Segment Start: MATERIAL SUPPLIED

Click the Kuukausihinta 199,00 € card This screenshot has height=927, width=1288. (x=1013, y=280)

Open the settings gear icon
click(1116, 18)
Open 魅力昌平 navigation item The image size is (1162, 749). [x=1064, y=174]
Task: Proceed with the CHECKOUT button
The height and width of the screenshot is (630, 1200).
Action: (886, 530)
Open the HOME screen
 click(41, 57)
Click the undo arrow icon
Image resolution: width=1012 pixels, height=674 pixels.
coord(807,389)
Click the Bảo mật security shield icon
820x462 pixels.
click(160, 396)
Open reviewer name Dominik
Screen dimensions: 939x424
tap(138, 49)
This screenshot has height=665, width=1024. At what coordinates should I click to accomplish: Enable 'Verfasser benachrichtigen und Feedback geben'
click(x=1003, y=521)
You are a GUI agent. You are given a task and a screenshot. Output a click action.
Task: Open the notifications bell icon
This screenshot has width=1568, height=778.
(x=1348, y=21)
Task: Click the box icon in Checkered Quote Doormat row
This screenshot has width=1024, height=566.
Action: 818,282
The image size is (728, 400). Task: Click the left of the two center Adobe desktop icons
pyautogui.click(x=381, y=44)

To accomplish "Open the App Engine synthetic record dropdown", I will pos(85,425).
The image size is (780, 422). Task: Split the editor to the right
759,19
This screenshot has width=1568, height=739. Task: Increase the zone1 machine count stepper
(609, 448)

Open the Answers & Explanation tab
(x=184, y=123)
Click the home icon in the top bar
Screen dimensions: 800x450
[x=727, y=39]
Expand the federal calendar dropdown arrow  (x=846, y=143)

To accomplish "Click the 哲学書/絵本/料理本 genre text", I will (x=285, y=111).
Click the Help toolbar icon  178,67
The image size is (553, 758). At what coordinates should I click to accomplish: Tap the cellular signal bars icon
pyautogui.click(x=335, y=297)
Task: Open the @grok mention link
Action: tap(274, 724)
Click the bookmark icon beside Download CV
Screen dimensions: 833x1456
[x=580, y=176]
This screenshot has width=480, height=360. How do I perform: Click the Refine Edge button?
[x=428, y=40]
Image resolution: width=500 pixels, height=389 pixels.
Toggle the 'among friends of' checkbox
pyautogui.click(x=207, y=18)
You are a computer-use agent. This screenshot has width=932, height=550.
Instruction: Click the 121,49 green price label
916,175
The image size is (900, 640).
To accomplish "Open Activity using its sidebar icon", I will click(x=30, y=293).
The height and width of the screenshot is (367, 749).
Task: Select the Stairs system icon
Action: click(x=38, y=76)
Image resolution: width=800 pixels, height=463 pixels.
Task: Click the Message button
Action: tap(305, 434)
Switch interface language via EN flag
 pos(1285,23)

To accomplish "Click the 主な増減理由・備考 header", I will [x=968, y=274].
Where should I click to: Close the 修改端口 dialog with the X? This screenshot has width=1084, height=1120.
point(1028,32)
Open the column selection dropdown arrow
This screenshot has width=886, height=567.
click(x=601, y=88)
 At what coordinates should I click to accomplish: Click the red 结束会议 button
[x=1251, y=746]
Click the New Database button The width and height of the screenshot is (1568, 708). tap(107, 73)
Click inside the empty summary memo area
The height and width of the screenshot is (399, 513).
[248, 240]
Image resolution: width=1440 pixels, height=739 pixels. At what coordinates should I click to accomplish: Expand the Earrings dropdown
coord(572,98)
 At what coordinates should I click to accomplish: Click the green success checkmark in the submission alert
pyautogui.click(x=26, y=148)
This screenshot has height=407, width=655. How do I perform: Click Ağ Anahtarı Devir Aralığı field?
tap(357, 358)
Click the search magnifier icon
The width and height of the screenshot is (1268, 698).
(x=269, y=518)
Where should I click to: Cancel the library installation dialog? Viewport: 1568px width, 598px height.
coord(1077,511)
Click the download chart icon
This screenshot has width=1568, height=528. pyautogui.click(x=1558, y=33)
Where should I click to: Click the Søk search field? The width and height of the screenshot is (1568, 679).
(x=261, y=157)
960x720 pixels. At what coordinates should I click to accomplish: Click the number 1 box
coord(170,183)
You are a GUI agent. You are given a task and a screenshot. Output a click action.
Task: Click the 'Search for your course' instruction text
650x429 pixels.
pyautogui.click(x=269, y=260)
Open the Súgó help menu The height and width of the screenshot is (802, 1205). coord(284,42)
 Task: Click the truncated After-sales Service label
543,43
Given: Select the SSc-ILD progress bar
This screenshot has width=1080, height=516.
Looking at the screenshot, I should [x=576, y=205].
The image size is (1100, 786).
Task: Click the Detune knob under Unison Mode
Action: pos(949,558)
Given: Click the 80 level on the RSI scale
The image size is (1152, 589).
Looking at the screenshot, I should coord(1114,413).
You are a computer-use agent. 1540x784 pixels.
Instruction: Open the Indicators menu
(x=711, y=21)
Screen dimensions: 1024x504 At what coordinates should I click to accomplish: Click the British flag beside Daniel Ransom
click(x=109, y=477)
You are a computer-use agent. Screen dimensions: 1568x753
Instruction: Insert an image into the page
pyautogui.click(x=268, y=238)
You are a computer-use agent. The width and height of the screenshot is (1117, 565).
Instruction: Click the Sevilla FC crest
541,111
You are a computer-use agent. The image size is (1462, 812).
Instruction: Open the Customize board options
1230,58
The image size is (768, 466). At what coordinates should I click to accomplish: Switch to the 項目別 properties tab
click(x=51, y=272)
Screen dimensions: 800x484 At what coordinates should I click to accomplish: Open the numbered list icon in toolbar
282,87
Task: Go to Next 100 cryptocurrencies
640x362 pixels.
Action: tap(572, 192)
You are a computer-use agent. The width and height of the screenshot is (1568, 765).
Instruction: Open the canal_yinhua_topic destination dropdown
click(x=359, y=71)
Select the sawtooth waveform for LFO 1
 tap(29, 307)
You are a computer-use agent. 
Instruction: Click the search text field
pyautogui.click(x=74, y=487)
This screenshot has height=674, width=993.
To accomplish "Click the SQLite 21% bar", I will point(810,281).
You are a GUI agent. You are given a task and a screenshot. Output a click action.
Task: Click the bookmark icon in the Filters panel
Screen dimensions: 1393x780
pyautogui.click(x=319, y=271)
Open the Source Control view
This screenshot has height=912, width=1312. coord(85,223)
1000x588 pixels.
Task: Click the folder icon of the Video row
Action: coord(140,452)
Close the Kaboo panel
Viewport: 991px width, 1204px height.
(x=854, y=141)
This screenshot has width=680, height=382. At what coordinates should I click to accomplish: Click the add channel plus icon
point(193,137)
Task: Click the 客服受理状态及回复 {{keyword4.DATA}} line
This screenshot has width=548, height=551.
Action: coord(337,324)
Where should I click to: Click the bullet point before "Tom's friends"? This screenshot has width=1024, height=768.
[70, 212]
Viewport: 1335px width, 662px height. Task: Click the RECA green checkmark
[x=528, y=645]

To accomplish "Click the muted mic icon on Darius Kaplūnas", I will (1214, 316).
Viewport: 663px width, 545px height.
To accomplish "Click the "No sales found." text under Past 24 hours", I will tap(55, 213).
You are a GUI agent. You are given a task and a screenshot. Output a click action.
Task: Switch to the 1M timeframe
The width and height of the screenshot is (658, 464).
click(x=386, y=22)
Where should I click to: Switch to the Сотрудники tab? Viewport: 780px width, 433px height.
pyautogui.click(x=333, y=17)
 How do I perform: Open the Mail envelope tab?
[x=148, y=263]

Segment End: MATERIAL SUPPLIED

▶ TASK OBJECTIVE
The records need to be copied exactly, with no line left out.

▶ PROBLEM SOLUTION
Click the Kuukausihinta 199,00 € card This screenshot has height=927, width=1288. (x=1013, y=280)

Open the settings gear icon
click(1116, 18)
Open 魅力昌平 navigation item The image size is (1162, 749). [x=1064, y=174]
Task: Proceed with the CHECKOUT button
The height and width of the screenshot is (630, 1200).
Action: (886, 530)
Open the HOME screen
 click(41, 57)
Click the undo arrow icon
Image resolution: width=1012 pixels, height=674 pixels.
coord(807,389)
Click the Bảo mật security shield icon
820x462 pixels.
click(160, 396)
Open reviewer name Dominik
Screen dimensions: 939x424
tap(138, 49)
This screenshot has height=665, width=1024. At what coordinates should I click to accomplish: Enable 'Verfasser benachrichtigen und Feedback geben'
click(x=1003, y=521)
You are a GUI agent. You are given a task and a screenshot. Output a click action.
Task: Open the notifications bell icon
This screenshot has width=1568, height=778.
(x=1348, y=21)
Task: Click the box icon in Checkered Quote Doormat row
This screenshot has width=1024, height=566.
Action: 818,282
The image size is (728, 400). Task: Click the left of the two center Adobe desktop icons
pyautogui.click(x=381, y=44)

To accomplish "Open the App Engine synthetic record dropdown", I will pos(85,425).
The image size is (780, 422). Task: Split the editor to the right
759,19
This screenshot has width=1568, height=739. Task: Increase the zone1 machine count stepper
(609, 448)

Open the Answers & Explanation tab
(x=184, y=123)
Click the home icon in the top bar
Screen dimensions: 800x450
[x=727, y=39]
Expand the federal calendar dropdown arrow  (x=846, y=143)

To accomplish "Click the 哲学書/絵本/料理本 genre text", I will (x=285, y=111).
Click the Help toolbar icon  178,67
The image size is (553, 758). At what coordinates should I click to accomplish: Tap the cellular signal bars icon
pyautogui.click(x=335, y=297)
Task: Open the @grok mention link
Action: tap(274, 724)
Click the bookmark icon beside Download CV
Screen dimensions: 833x1456
[x=580, y=176]
This screenshot has width=480, height=360. How do I perform: Click the Refine Edge button?
[x=428, y=40]
Image resolution: width=500 pixels, height=389 pixels.
Toggle the 'among friends of' checkbox
pyautogui.click(x=207, y=18)
You are a computer-use agent. This screenshot has width=932, height=550.
Instruction: Click the 121,49 green price label
916,175
The image size is (900, 640).
To accomplish "Open Activity using its sidebar icon", I will click(x=30, y=293).
The height and width of the screenshot is (367, 749).
Task: Select the Stairs system icon
Action: click(x=38, y=76)
Image resolution: width=800 pixels, height=463 pixels.
Task: Click the Message button
Action: tap(305, 434)
Switch interface language via EN flag
 pos(1285,23)

To accomplish "Click the 主な増減理由・備考 header", I will [x=968, y=274].
Where should I click to: Close the 修改端口 dialog with the X? This screenshot has width=1084, height=1120.
point(1028,32)
Open the column selection dropdown arrow
This screenshot has width=886, height=567.
click(x=601, y=88)
 At what coordinates should I click to accomplish: Click the red 结束会议 button
[x=1251, y=746]
Click the New Database button The width and height of the screenshot is (1568, 708). tap(107, 73)
Click inside the empty summary memo area
The height and width of the screenshot is (399, 513).
[248, 240]
Image resolution: width=1440 pixels, height=739 pixels. At what coordinates should I click to accomplish: Expand the Earrings dropdown
coord(572,98)
 At what coordinates should I click to accomplish: Click the green success checkmark in the submission alert
pyautogui.click(x=26, y=148)
This screenshot has height=407, width=655. How do I perform: Click Ağ Anahtarı Devir Aralığı field?
tap(357, 358)
Click the search magnifier icon
The width and height of the screenshot is (1268, 698).
(x=269, y=518)
Where should I click to: Cancel the library installation dialog? Viewport: 1568px width, 598px height.
coord(1077,511)
Click the download chart icon
This screenshot has width=1568, height=528. pyautogui.click(x=1558, y=33)
Where should I click to: Click the Søk search field? The width and height of the screenshot is (1568, 679).
(x=261, y=157)
960x720 pixels. At what coordinates should I click to accomplish: Click the number 1 box
coord(170,183)
You are a GUI agent. You are given a task and a screenshot. Output a click action.
Task: Click the 'Search for your course' instruction text
650x429 pixels.
pyautogui.click(x=269, y=260)
Open the Súgó help menu The height and width of the screenshot is (802, 1205). coord(284,42)
 Task: Click the truncated After-sales Service label
543,43
Given: Select the SSc-ILD progress bar
This screenshot has width=1080, height=516.
Looking at the screenshot, I should [x=576, y=205].
The image size is (1100, 786).
Task: Click the Detune knob under Unison Mode
Action: pos(949,558)
Given: Click the 80 level on the RSI scale
The image size is (1152, 589).
Looking at the screenshot, I should coord(1114,413).
You are a computer-use agent. 1540x784 pixels.
Instruction: Open the Indicators menu
(x=711, y=21)
Screen dimensions: 1024x504 At what coordinates should I click to accomplish: Click the British flag beside Daniel Ransom
click(x=109, y=477)
You are a computer-use agent. Screen dimensions: 1568x753
Instruction: Insert an image into the page
pyautogui.click(x=268, y=238)
You are a computer-use agent. The width and height of the screenshot is (1117, 565).
Instruction: Click the Sevilla FC crest
541,111
You are a computer-use agent. The image size is (1462, 812).
Instruction: Open the Customize board options
1230,58
The image size is (768, 466). At what coordinates should I click to accomplish: Switch to the 項目別 properties tab
click(x=51, y=272)
Screen dimensions: 800x484 At what coordinates should I click to accomplish: Open the numbered list icon in toolbar
282,87
Task: Go to Next 100 cryptocurrencies
640x362 pixels.
Action: tap(572, 192)
You are a computer-use agent. The width and height of the screenshot is (1568, 765).
Instruction: Open the canal_yinhua_topic destination dropdown
click(x=359, y=71)
Select the sawtooth waveform for LFO 1
 tap(29, 307)
You are a computer-use agent. 
Instruction: Click the search text field
pyautogui.click(x=74, y=487)
This screenshot has height=674, width=993.
To accomplish "Click the SQLite 21% bar", I will point(810,281).
You are a GUI agent. You are given a task and a screenshot. Output a click action.
Task: Click the bookmark icon in the Filters panel
Screen dimensions: 1393x780
pyautogui.click(x=319, y=271)
Open the Source Control view
This screenshot has height=912, width=1312. coord(85,223)
1000x588 pixels.
Task: Click the folder icon of the Video row
Action: coord(140,452)
Close the Kaboo panel
Viewport: 991px width, 1204px height.
(x=854, y=141)
This screenshot has width=680, height=382. At what coordinates should I click to accomplish: Click the add channel plus icon
point(193,137)
Task: Click the 客服受理状态及回复 {{keyword4.DATA}} line
This screenshot has width=548, height=551.
Action: coord(337,324)
Where should I click to: Click the bullet point before "Tom's friends"? This screenshot has width=1024, height=768.
[70, 212]
Viewport: 1335px width, 662px height. Task: Click the RECA green checkmark
[x=528, y=645]

To accomplish "Click the muted mic icon on Darius Kaplūnas", I will (1214, 316).
Viewport: 663px width, 545px height.
To accomplish "Click the "No sales found." text under Past 24 hours", I will tap(55, 213).
You are a GUI agent. You are given a task and a screenshot. Output a click action.
Task: Switch to the 1M timeframe
The width and height of the screenshot is (658, 464).
click(x=386, y=22)
Where should I click to: Switch to the Сотрудники tab? Viewport: 780px width, 433px height.
pyautogui.click(x=333, y=17)
 How do I perform: Open the Mail envelope tab?
[x=148, y=263]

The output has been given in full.